BEGIN Data supplied

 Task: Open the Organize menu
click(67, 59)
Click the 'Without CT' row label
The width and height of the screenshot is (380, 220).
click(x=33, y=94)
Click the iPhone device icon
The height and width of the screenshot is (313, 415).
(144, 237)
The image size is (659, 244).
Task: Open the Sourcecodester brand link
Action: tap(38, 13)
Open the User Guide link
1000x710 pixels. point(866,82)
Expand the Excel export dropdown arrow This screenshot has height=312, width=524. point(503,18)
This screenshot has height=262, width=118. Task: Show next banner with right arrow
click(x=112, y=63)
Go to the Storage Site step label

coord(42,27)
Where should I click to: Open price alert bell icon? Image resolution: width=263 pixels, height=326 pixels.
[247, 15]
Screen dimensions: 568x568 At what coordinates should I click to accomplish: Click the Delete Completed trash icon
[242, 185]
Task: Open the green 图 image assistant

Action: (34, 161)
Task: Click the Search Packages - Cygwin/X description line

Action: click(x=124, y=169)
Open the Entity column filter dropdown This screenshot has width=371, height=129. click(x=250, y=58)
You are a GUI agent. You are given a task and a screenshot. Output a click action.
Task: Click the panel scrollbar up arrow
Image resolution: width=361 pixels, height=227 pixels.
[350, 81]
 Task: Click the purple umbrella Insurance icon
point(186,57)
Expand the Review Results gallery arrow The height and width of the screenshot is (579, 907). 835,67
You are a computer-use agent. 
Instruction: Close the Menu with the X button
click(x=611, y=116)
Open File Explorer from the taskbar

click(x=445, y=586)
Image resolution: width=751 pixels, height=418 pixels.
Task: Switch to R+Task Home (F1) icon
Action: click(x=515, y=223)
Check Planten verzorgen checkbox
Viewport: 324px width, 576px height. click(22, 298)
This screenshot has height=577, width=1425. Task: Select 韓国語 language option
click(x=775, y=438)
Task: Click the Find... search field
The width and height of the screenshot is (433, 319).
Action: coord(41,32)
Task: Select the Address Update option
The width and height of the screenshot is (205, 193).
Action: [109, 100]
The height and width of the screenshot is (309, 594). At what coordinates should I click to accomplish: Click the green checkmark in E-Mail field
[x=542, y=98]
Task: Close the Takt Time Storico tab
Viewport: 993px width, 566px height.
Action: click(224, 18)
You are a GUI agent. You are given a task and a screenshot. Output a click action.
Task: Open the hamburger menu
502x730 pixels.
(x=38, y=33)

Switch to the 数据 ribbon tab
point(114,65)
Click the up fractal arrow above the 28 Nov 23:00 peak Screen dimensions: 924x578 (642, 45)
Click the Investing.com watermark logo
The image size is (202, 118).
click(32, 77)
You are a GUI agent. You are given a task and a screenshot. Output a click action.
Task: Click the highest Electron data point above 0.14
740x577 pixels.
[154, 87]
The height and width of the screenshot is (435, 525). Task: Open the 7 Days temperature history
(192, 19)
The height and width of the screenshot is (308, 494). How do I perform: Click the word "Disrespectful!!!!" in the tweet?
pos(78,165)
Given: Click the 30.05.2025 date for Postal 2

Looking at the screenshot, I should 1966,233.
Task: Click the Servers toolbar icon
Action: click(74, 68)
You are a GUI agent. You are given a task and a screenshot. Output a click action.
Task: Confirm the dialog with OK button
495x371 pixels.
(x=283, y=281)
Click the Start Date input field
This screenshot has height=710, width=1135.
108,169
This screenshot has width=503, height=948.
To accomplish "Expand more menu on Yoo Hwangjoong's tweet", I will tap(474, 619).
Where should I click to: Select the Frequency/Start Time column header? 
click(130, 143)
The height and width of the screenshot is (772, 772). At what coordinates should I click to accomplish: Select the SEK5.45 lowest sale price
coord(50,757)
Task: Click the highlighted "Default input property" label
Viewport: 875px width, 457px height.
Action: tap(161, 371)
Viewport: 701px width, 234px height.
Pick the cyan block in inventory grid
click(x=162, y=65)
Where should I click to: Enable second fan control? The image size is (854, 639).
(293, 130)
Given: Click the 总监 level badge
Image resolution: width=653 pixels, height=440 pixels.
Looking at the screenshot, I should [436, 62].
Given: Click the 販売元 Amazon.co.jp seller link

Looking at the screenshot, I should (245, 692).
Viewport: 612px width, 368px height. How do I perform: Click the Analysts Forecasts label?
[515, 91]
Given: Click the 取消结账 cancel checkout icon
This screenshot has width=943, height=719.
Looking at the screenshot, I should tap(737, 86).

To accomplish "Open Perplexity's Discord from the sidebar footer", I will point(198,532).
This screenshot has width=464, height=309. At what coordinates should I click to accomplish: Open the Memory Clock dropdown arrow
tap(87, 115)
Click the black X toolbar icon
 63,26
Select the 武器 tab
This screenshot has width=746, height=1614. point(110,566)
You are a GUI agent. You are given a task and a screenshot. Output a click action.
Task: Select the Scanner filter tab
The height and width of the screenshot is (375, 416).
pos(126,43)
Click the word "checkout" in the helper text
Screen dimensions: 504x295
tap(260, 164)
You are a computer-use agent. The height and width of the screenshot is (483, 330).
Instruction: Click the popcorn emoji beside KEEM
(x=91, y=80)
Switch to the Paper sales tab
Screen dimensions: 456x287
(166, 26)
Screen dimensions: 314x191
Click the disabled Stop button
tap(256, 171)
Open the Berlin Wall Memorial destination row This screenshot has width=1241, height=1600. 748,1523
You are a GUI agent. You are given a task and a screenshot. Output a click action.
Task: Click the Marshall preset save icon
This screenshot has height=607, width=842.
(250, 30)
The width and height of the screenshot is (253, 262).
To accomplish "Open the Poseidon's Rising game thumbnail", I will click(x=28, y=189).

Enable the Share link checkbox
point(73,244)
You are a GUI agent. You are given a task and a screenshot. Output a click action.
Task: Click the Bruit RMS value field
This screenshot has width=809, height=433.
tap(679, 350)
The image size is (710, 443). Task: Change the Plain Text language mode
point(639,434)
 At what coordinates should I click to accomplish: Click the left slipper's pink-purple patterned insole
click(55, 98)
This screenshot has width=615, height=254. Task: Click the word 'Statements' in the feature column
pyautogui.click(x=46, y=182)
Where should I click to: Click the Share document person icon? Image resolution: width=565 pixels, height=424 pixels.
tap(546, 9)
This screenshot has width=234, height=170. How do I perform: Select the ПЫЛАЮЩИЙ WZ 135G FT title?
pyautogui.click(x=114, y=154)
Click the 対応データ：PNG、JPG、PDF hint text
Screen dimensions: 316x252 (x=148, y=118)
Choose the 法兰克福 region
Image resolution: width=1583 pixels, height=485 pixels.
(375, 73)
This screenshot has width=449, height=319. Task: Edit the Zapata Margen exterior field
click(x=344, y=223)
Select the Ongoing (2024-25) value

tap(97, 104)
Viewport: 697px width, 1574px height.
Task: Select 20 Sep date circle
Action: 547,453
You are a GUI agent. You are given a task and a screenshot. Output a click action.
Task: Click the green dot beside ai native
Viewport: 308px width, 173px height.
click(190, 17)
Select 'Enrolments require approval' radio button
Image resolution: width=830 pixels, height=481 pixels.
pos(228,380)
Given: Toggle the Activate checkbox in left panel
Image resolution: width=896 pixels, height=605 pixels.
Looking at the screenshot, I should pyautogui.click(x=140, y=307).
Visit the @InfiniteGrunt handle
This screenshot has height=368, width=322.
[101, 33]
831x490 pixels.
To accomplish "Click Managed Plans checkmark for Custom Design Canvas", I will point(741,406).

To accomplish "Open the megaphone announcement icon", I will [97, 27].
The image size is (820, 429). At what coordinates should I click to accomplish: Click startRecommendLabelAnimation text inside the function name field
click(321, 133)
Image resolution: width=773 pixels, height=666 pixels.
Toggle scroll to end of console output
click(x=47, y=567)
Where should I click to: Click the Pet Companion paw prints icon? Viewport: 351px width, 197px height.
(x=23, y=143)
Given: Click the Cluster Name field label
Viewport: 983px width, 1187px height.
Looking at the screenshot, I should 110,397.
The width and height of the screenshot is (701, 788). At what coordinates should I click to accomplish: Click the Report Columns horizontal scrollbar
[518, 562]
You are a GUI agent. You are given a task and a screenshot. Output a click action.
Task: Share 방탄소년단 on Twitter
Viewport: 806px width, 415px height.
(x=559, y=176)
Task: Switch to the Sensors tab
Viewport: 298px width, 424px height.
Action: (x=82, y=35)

END Data supplied

- **Task instructions**:
Exactly as written, give the line containing "Image resolution: width=896" and all remaining lines of the records.

- **Expected output**:
Image resolution: width=896 pixels, height=605 pixels.
Looking at the screenshot, I should pyautogui.click(x=140, y=307).
Visit the @InfiniteGrunt handle
This screenshot has height=368, width=322.
[101, 33]
831x490 pixels.
To accomplish "Click Managed Plans checkmark for Custom Design Canvas", I will point(741,406).

To accomplish "Open the megaphone announcement icon", I will [97, 27].
The image size is (820, 429). At what coordinates should I click to accomplish: Click startRecommendLabelAnimation text inside the function name field
click(321, 133)
Image resolution: width=773 pixels, height=666 pixels.
Toggle scroll to end of console output
click(x=47, y=567)
Where should I click to: Click the Pet Companion paw prints icon? Viewport: 351px width, 197px height.
(x=23, y=143)
Given: Click the Cluster Name field label
Viewport: 983px width, 1187px height.
Looking at the screenshot, I should 110,397.
The width and height of the screenshot is (701, 788). At what coordinates should I click to accomplish: Click the Report Columns horizontal scrollbar
[518, 562]
You are a GUI agent. You are given a task and a screenshot. Output a click action.
Task: Share 방탄소년단 on Twitter
Viewport: 806px width, 415px height.
(x=559, y=176)
Task: Switch to the Sensors tab
Viewport: 298px width, 424px height.
Action: (x=82, y=35)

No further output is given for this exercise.